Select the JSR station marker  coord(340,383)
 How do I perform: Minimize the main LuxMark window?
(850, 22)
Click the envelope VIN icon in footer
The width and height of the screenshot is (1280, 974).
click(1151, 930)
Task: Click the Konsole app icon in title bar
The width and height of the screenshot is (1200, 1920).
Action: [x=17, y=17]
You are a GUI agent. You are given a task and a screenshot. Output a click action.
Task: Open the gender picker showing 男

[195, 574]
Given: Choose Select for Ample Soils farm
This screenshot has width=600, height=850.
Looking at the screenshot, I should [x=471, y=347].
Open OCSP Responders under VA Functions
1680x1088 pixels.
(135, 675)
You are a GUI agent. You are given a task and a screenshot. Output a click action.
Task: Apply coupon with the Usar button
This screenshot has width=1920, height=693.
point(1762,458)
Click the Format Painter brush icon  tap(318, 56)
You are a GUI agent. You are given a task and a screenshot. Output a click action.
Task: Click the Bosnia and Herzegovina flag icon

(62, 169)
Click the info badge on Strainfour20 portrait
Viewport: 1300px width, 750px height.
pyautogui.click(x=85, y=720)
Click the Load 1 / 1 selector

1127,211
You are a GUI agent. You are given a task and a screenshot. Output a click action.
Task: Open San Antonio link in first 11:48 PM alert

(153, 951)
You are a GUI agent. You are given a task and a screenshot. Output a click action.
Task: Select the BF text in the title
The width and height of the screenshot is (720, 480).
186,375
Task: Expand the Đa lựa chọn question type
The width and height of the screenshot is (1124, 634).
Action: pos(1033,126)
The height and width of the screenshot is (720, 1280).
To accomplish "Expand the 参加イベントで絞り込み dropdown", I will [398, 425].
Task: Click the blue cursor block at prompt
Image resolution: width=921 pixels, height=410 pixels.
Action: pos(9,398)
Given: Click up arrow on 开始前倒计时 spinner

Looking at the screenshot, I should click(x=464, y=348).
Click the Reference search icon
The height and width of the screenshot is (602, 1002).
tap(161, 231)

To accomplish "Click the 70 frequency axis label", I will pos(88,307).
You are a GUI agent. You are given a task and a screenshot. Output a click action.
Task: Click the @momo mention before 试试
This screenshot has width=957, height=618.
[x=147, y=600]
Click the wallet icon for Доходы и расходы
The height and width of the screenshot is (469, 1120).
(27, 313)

-- -- --

WHAT IS EXPECTED> What you return must match the entries exactly, word for word.

SOLUTION TO THIS TASK>
Select the JSR station marker  coord(340,383)
 How do I perform: Minimize the main LuxMark window?
(850, 22)
Click the envelope VIN icon in footer
The width and height of the screenshot is (1280, 974).
click(1151, 930)
Task: Click the Konsole app icon in title bar
The width and height of the screenshot is (1200, 1920).
Action: [x=17, y=17]
You are a GUI agent. You are given a task and a screenshot. Output a click action.
Task: Open the gender picker showing 男

[195, 574]
Given: Choose Select for Ample Soils farm
This screenshot has width=600, height=850.
Looking at the screenshot, I should [x=471, y=347].
Open OCSP Responders under VA Functions
1680x1088 pixels.
(135, 675)
You are a GUI agent. You are given a task and a screenshot. Output a click action.
Task: Apply coupon with the Usar button
This screenshot has width=1920, height=693.
point(1762,458)
Click the Format Painter brush icon  tap(318, 56)
You are a GUI agent. You are given a task and a screenshot. Output a click action.
Task: Click the Bosnia and Herzegovina flag icon

(62, 169)
Click the info badge on Strainfour20 portrait
Viewport: 1300px width, 750px height.
pyautogui.click(x=85, y=720)
Click the Load 1 / 1 selector

1127,211
You are a GUI agent. You are given a task and a screenshot. Output a click action.
Task: Open San Antonio link in first 11:48 PM alert

(153, 951)
You are a GUI agent. You are given a task and a screenshot. Output a click action.
Task: Select the BF text in the title
The width and height of the screenshot is (720, 480).
186,375
Task: Expand the Đa lựa chọn question type
The width and height of the screenshot is (1124, 634).
Action: pos(1033,126)
The height and width of the screenshot is (720, 1280).
To accomplish "Expand the 参加イベントで絞り込み dropdown", I will [398, 425].
Task: Click the blue cursor block at prompt
Image resolution: width=921 pixels, height=410 pixels.
Action: pos(9,398)
Given: Click up arrow on 开始前倒计时 spinner

Looking at the screenshot, I should click(x=464, y=348).
Click the Reference search icon
The height and width of the screenshot is (602, 1002).
tap(161, 231)

To accomplish "Click the 70 frequency axis label", I will pos(88,307).
You are a GUI agent. You are given a task and a screenshot. Output a click action.
Task: Click the @momo mention before 试试
This screenshot has width=957, height=618.
[x=147, y=600]
Click the wallet icon for Доходы и расходы
The height and width of the screenshot is (469, 1120).
(27, 313)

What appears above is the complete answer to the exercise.